#### [WORK INSTRUCTIONS]
Retype each line below without a single alteration.

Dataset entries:
■ ■ ■ ■

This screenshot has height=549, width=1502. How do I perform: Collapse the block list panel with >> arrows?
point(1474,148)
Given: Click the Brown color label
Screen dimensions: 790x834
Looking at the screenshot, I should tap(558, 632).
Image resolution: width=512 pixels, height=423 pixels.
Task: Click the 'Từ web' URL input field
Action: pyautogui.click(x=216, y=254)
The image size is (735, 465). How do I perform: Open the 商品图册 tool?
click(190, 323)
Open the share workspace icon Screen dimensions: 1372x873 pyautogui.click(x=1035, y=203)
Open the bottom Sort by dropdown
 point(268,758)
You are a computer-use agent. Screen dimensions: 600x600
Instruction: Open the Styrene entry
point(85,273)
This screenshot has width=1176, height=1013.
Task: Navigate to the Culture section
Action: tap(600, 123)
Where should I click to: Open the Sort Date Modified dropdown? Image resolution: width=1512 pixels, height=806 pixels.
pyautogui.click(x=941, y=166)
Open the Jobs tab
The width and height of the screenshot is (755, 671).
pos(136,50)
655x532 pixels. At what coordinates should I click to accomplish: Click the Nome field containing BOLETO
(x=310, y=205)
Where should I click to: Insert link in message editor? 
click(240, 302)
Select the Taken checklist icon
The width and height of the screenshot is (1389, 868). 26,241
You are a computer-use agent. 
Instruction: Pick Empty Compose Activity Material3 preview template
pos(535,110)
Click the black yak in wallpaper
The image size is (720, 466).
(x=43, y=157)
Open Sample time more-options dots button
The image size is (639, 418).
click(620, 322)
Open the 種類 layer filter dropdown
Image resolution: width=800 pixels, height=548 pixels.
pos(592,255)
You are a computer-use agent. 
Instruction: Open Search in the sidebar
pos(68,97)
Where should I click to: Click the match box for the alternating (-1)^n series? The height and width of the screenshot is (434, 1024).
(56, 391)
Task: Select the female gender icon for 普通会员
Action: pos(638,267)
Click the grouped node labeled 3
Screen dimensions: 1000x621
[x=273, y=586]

■ ■ ■ ■

#### [EXERCISE OUTPUT]
This screenshot has height=549, width=1502. How do I perform: Collapse the block list panel with >> arrows?
point(1474,148)
Given: Click the Brown color label
Screen dimensions: 790x834
Looking at the screenshot, I should tap(558, 632).
Image resolution: width=512 pixels, height=423 pixels.
Task: Click the 'Từ web' URL input field
Action: pyautogui.click(x=216, y=254)
The image size is (735, 465). How do I perform: Open the 商品图册 tool?
click(190, 323)
Open the share workspace icon Screen dimensions: 1372x873 pyautogui.click(x=1035, y=203)
Open the bottom Sort by dropdown
 point(268,758)
You are a computer-use agent. Screen dimensions: 600x600
Instruction: Open the Styrene entry
point(85,273)
This screenshot has width=1176, height=1013.
Task: Navigate to the Culture section
Action: tap(600, 123)
Where should I click to: Open the Sort Date Modified dropdown? Image resolution: width=1512 pixels, height=806 pixels.
pyautogui.click(x=941, y=166)
Open the Jobs tab
The width and height of the screenshot is (755, 671).
pos(136,50)
655x532 pixels. At what coordinates should I click to accomplish: Click the Nome field containing BOLETO
(x=310, y=205)
Where should I click to: Insert link in message editor? 
click(240, 302)
Select the Taken checklist icon
The width and height of the screenshot is (1389, 868). 26,241
You are a computer-use agent. 
Instruction: Pick Empty Compose Activity Material3 preview template
pos(535,110)
Click the black yak in wallpaper
The image size is (720, 466).
(x=43, y=157)
Open Sample time more-options dots button
The image size is (639, 418).
click(620, 322)
Open the 種類 layer filter dropdown
Image resolution: width=800 pixels, height=548 pixels.
pos(592,255)
You are a computer-use agent. 
Instruction: Open Search in the sidebar
pos(68,97)
Where should I click to: Click the match box for the alternating (-1)^n series? The height and width of the screenshot is (434, 1024).
(56, 391)
Task: Select the female gender icon for 普通会员
Action: pos(638,267)
Click the grouped node labeled 3
Screen dimensions: 1000x621
[x=273, y=586]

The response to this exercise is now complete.